The task: Reproduce these records line for line, exactly as they appear.

Records from a data collection:
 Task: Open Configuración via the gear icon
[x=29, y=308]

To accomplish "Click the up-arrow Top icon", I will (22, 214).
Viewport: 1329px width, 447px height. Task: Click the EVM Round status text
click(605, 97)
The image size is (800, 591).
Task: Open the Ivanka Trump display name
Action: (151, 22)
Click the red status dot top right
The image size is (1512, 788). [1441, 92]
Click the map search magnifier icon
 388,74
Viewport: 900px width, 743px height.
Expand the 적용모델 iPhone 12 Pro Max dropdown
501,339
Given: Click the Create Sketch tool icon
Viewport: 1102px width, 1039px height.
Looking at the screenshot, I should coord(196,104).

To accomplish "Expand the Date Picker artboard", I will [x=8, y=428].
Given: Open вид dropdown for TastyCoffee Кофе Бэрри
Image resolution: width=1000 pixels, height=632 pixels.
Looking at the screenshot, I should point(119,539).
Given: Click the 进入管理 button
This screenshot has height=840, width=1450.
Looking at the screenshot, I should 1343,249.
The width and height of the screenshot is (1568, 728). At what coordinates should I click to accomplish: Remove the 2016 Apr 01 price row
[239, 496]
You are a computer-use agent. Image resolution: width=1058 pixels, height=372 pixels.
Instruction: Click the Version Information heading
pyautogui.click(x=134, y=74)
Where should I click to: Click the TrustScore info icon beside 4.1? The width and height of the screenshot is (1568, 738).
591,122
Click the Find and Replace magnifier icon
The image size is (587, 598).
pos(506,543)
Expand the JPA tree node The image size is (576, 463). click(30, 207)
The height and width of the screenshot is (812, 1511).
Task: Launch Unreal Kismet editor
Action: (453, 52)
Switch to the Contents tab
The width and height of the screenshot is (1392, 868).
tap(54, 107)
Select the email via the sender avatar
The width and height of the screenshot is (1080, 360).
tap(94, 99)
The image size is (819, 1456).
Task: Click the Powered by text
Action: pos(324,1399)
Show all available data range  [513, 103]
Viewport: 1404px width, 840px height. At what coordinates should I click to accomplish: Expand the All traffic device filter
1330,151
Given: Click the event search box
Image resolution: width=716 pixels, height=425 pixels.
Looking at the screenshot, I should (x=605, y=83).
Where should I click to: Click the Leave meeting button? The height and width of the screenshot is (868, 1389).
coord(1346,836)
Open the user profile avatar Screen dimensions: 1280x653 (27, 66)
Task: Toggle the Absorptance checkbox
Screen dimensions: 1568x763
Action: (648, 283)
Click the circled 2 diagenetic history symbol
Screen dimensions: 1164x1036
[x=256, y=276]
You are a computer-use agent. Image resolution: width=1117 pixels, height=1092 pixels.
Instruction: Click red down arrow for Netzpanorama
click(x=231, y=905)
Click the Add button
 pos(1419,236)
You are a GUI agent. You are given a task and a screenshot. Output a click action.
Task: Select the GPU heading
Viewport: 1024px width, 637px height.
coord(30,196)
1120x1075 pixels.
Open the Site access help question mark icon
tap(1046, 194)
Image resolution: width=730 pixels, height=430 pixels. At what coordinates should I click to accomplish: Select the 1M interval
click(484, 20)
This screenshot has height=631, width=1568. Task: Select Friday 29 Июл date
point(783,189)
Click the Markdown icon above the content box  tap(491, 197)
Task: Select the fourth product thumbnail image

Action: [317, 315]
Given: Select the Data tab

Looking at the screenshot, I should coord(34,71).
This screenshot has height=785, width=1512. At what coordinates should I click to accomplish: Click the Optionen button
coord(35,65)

The output:
 Task: Open Configuración via the gear icon
[x=29, y=308]

To accomplish "Click the up-arrow Top icon", I will (22, 214).
Viewport: 1329px width, 447px height. Task: Click the EVM Round status text
click(605, 97)
The image size is (800, 591).
Task: Open the Ivanka Trump display name
Action: (151, 22)
Click the red status dot top right
The image size is (1512, 788). [1441, 92]
Click the map search magnifier icon
 388,74
Viewport: 900px width, 743px height.
Expand the 적용모델 iPhone 12 Pro Max dropdown
501,339
Given: Click the Create Sketch tool icon
Viewport: 1102px width, 1039px height.
Looking at the screenshot, I should coord(196,104).

To accomplish "Expand the Date Picker artboard", I will [x=8, y=428].
Given: Open вид dropdown for TastyCoffee Кофе Бэрри
Image resolution: width=1000 pixels, height=632 pixels.
Looking at the screenshot, I should point(119,539).
Given: Click the 进入管理 button
This screenshot has height=840, width=1450.
Looking at the screenshot, I should 1343,249.
The width and height of the screenshot is (1568, 728). At what coordinates should I click to accomplish: Remove the 2016 Apr 01 price row
[239, 496]
You are a computer-use agent. Image resolution: width=1058 pixels, height=372 pixels.
Instruction: Click the Version Information heading
pyautogui.click(x=134, y=74)
Where should I click to: Click the TrustScore info icon beside 4.1? The width and height of the screenshot is (1568, 738).
591,122
Click the Find and Replace magnifier icon
The image size is (587, 598).
pos(506,543)
Expand the JPA tree node The image size is (576, 463). click(30, 207)
The height and width of the screenshot is (812, 1511).
Task: Launch Unreal Kismet editor
Action: (453, 52)
Switch to the Contents tab
The width and height of the screenshot is (1392, 868).
tap(54, 107)
Select the email via the sender avatar
The width and height of the screenshot is (1080, 360).
tap(94, 99)
The image size is (819, 1456).
Task: Click the Powered by text
Action: pos(324,1399)
Show all available data range  [513, 103]
Viewport: 1404px width, 840px height. At what coordinates should I click to accomplish: Expand the All traffic device filter
1330,151
Given: Click the event search box
Image resolution: width=716 pixels, height=425 pixels.
Looking at the screenshot, I should (x=605, y=83).
Where should I click to: Click the Leave meeting button? The height and width of the screenshot is (868, 1389).
coord(1346,836)
Open the user profile avatar Screen dimensions: 1280x653 (27, 66)
Task: Toggle the Absorptance checkbox
Screen dimensions: 1568x763
Action: (648, 283)
Click the circled 2 diagenetic history symbol
Screen dimensions: 1164x1036
[x=256, y=276]
You are a computer-use agent. Image resolution: width=1117 pixels, height=1092 pixels.
Instruction: Click red down arrow for Netzpanorama
click(x=231, y=905)
Click the Add button
 pos(1419,236)
You are a GUI agent. You are given a task and a screenshot. Output a click action.
Task: Select the GPU heading
Viewport: 1024px width, 637px height.
coord(30,196)
1120x1075 pixels.
Open the Site access help question mark icon
tap(1046, 194)
Image resolution: width=730 pixels, height=430 pixels. At what coordinates should I click to accomplish: Select the 1M interval
click(484, 20)
This screenshot has height=631, width=1568. Task: Select Friday 29 Июл date
point(783,189)
Click the Markdown icon above the content box  tap(491, 197)
Task: Select the fourth product thumbnail image

Action: [317, 315]
Given: Select the Data tab

Looking at the screenshot, I should coord(34,71).
This screenshot has height=785, width=1512. At what coordinates should I click to accomplish: Click the Optionen button
coord(35,65)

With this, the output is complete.